SIMPLE SUMMARY: Copper (Cu) is a redox active metal and an essential trace element for human health, which is required as a cofactor for enzymes involved in numerous important cellular functions and pathways. Chronic stress is a common environmental issue, which induces nutritional or metabolic disorders and leads to a significant adverse health consequence. In this study, corticosterone drinking water was used to simulate chronic stress to explore the effects of stress on the disorder of copper metabolism and its regulatory mechanism in mice. It was proved that corticosterone impairs copper transport by down-regulating intestinal CTR1 expression via GR-mediated transcriptional inhibition in vivo and in vitro. This study provides the theoretical basis for regulating the copper homeostasis under chronic stress. ABSTRACT: Numerous studies have discovered that chronic stress induces metabolic disorders by affecting iron and zinc metabolism, but the relationship between chronic stress and copper metabolism remains unclear. Here, we explore the influence of chronic corticosterone (CORT) exposure on copper metabolism and its regulatory mechanism in mice. Mice were treated with 100 μg/mL CORT in drinking water for a 4-week trial. We found that CORT treatment resulted in a significant decrease in plasma copper level, plasma ceruloplasmin activity, plasma and liver Cu/Zn-SOD activity, hepatic copper content, and liver metallothionein content in mice. CORT treatment led to the reduction in duodenal expression of copper transporter 1 (CTR1), duodenal cytochrome b (DCYTB), and ATPase copper-transporting alpha (ATP7A) at the mRNA and protein level in mice. CORT treatment activated nuclear glucocorticoid receptor (GR) and down-regulated CRT1 expression in Caco-2 cells, whereas these phenotypes were reversible by an antagonist of GR, RU486. Chromatin immunoprecipitation analysis revealed that GR bound to the Ctr1 promoter in Caco-2 cells.
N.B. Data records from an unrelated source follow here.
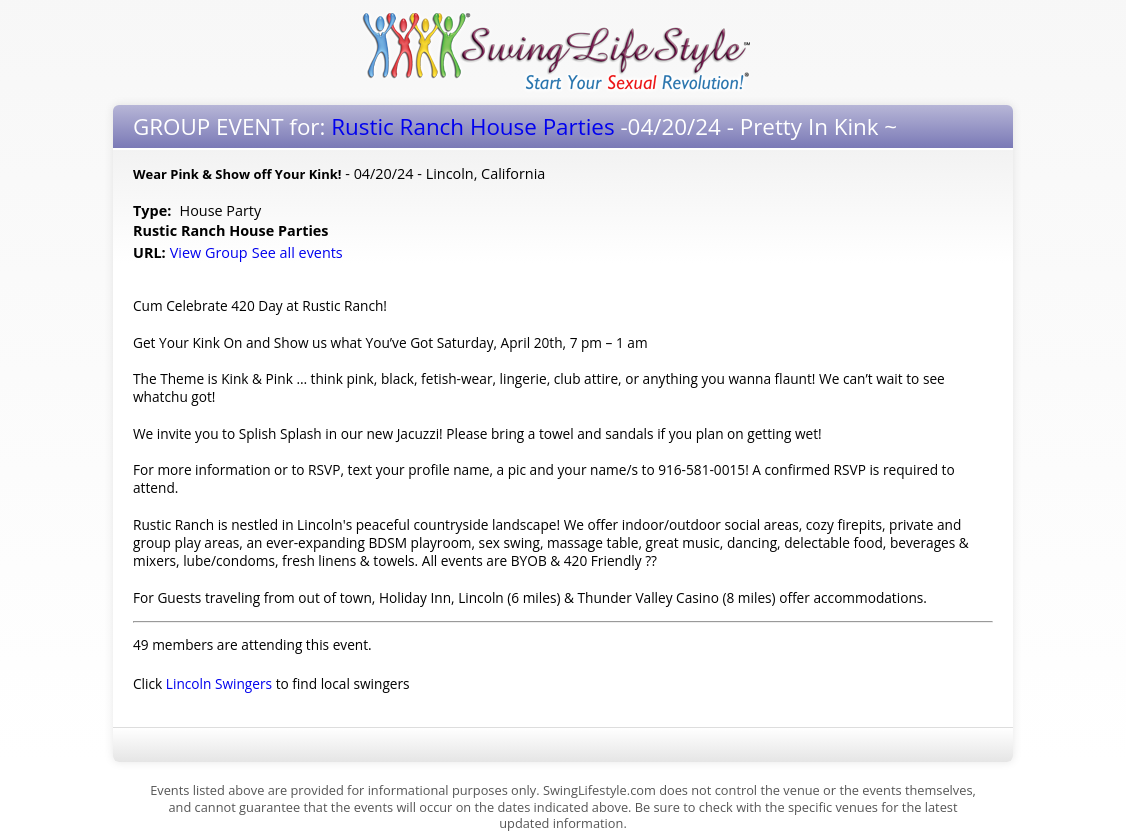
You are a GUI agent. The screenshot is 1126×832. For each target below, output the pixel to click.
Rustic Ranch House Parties (472, 126)
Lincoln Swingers (219, 683)
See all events (297, 252)
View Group (209, 252)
Transient transfection assays in Caco-2 cells demonstrated that the Ctr1 promoter was responsive to the CORT-activated glucocorticoid receptor, whereas mutation/deletion of the glucocorticoid receptor element (GRE) markedly impaired activation of the Ctr1 promoter. In addition, CORT-induced downregulation of Ctr1 promoter activity was markedly attenuated in Caco-2 cells when RU486 was added. These findings present a novel molecular target for CORT that down-regulates intestinal CTR1 expression via GR-mediated trans-repression in mice.